Information: Begin

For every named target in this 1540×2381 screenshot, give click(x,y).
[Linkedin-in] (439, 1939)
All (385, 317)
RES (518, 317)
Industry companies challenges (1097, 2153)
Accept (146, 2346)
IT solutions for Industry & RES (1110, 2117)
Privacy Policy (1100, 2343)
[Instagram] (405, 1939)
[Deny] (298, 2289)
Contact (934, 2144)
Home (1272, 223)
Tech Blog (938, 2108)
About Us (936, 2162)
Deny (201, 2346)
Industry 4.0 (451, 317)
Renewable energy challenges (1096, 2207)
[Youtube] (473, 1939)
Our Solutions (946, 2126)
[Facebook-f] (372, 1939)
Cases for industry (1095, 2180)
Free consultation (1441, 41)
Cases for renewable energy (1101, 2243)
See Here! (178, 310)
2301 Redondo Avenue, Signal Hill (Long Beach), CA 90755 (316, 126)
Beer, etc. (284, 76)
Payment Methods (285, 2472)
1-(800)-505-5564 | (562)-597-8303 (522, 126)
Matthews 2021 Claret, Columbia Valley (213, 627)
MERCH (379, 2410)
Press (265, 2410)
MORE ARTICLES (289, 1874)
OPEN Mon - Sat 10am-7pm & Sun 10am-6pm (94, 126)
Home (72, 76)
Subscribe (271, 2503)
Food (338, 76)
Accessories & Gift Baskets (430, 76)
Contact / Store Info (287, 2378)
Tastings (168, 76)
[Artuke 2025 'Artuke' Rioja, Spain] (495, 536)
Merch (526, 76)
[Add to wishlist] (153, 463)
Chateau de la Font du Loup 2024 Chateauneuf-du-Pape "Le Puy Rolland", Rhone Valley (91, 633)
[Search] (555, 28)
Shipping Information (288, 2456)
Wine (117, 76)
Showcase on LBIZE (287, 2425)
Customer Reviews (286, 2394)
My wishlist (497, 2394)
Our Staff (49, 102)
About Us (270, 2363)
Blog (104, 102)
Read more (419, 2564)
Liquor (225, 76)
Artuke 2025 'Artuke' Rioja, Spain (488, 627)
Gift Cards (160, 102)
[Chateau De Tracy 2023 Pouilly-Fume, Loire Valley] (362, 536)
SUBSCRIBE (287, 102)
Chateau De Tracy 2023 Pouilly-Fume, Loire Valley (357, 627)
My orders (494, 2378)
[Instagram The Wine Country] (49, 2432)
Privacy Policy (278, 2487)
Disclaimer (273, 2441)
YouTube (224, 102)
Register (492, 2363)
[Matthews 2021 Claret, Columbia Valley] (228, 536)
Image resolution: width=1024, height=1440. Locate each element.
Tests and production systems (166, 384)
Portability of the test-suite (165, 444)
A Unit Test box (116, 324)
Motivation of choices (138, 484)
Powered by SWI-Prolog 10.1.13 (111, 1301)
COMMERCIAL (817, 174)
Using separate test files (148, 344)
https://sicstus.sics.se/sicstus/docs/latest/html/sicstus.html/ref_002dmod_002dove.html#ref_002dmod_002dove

Information: End

__What this task involves__: Scan the data above for the word "Tracy". Copy every line in which it is found.

__Your solution__:
[Chateau De Tracy 2023 Pouilly-Fume, Loire Valley] (362, 536)
Chateau De Tracy 2023 Pouilly-Fume, Loire Valley (357, 627)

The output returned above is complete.